For years here, many of us have pointed out our House of Lords, errrr Senate being stacked with millionaires is a big problem on regard to financial policy-- Now we have some proof; Learn about the Gini Index and the Stepan and Linz study below the fold.
Jill Lepore's recent excellent article in The New Yorker "Richer and Poorer", subtitled "Accounting for Inequality" provides strong evidence a big part of our wealth inequity problem lies with our mis-representative upper house of Congress-- the Senate.
This is should be no surprise-- since we know nearly half of our Senators are millionaires while certainly not half of the population of the U.S. are. So I think it's fair to question why we need a Senate that is nearly half comprised of millionaires. and please, no partisan baloney about them all being repuglicans. Dianne Feinstein is one of the richest people in the Senate, if not THE richest.
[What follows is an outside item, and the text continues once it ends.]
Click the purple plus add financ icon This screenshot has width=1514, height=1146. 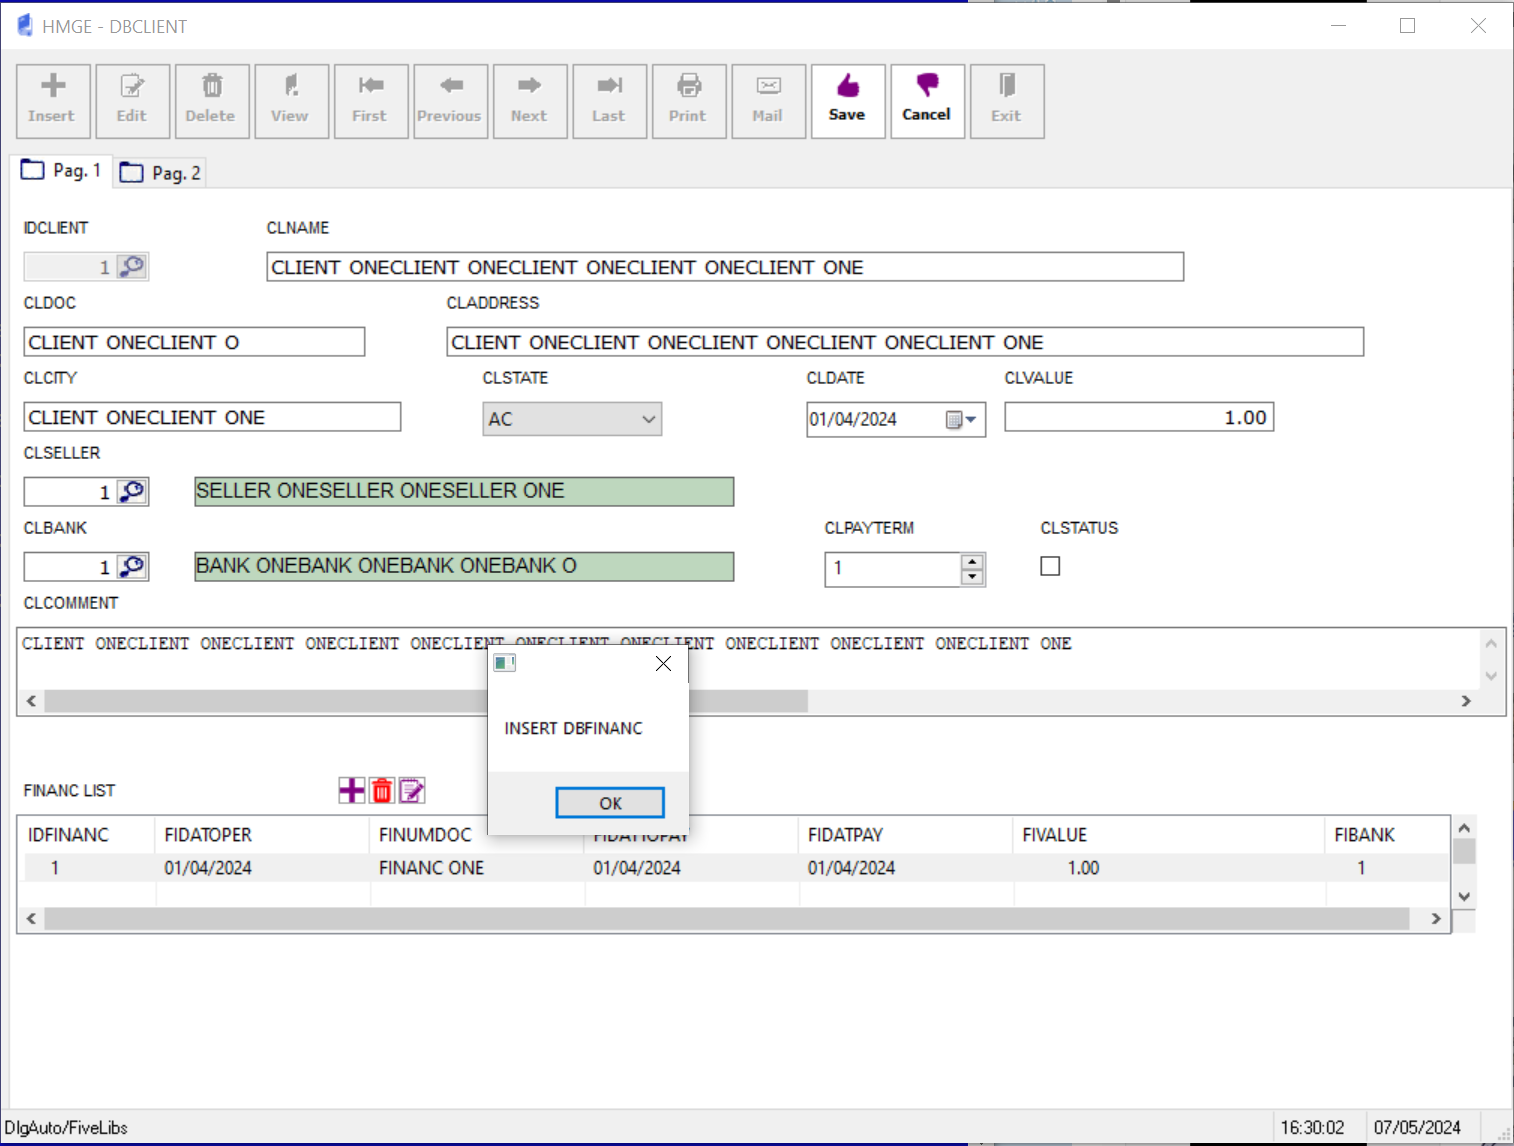coord(352,791)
For about a century, economic inequality has been measured on a scale, from zero to one, known as the Gini index and named after an Italian statistician, Corrado Gini, who devised it in 1912, when he was twenty-eight and the chair of statistics at the University of Cagliari. If all the income in the world were earned by one person and everyone else earned nothing, the world would have a Gini index of one. If everyone in the world earned exactly the same income, the world would have a Gini index of zero. The United States Census Bureau has been using Gini’s measurement to calculate income inequality in America since 1947. Between 1947 and 1968, the U.S. Gini index dropped to .386, the lowest ever recorded. Then it began to climb.
Income inequality is greater in the United States than in any other democracy in the developed world. Between 1975 and 1985, when the Gini index for U.S. households rose from .397 to .419, as calculated by the U.S. Census Bureau, the Gini indices of the United Kingdom, the Netherlands, France, Germany, Sweden, and Finland ranged roughly between .200 and .300, according to national data analyzed by Andrea Brandolini and Timothy Smeeding. But historical cross-country comparisons are difficult to make; the data are patchy, and different countries measure differently. The Luxembourg Income Study, begun in 1983, harmonizes data collected from more than forty countries on six continents. According to the L.I.S.’s adjusted data, the United States has regularly had the highest Gini index of any affluent democracy. In 2013, the U.S. Census Bureau reported a Gini index of .476.
THIS:
The reason Democrats and Republicans are fighting over who’s to blame for growing economic inequality is that, aside from a certain amount of squabbling, it’s no longer possible to deny that it exists—a development that’s not to be sneezed at, given the state of the debate on climate change.
It's more or less impossible to remain in denial regarding wealth inequity and it's implications for our society and our political system-- the American Political Science Association did a study in 2001 which concluded "growing economic inequality was threatening fundamental political institutions". This was fourteen years ago--
what has been done since then to resolve the problem?
The Stepan and Linz study regarding congress' (they studied the congresses in twenty-three democracies around the world):
Then they observed something more. Their twenty-three democracies included eight federal governments with both upper and lower legislative bodies. Using the number of seats and the size of the population to calculate malapportionment, they assigned a “Gini Index of Inequality of Representation” to those eight upper houses, and found that the United States had the highest score: it has the most malapportioned and the least representative upper house. These scores, too, correlated with the countries’ Gini scores for income inequality: the less representative the upper body of a national legislature, the greater the gap between the rich and the poor.
My apology if I am over - quoting the article, but this information is important.
So-- this appears to be a bastardization of the whole concept of "checks and balances" our Founders attempted to create for us. I'm fairly sure if one of them returned for a week, he'd point to the numerous millionaires in the Senate and comment "WTF"??
It would be more than interesting to tie in the seeming institutionalized black poverty rate in our nation.
Read the entire Lepore article-- she covers several recently published books on wealth inequity.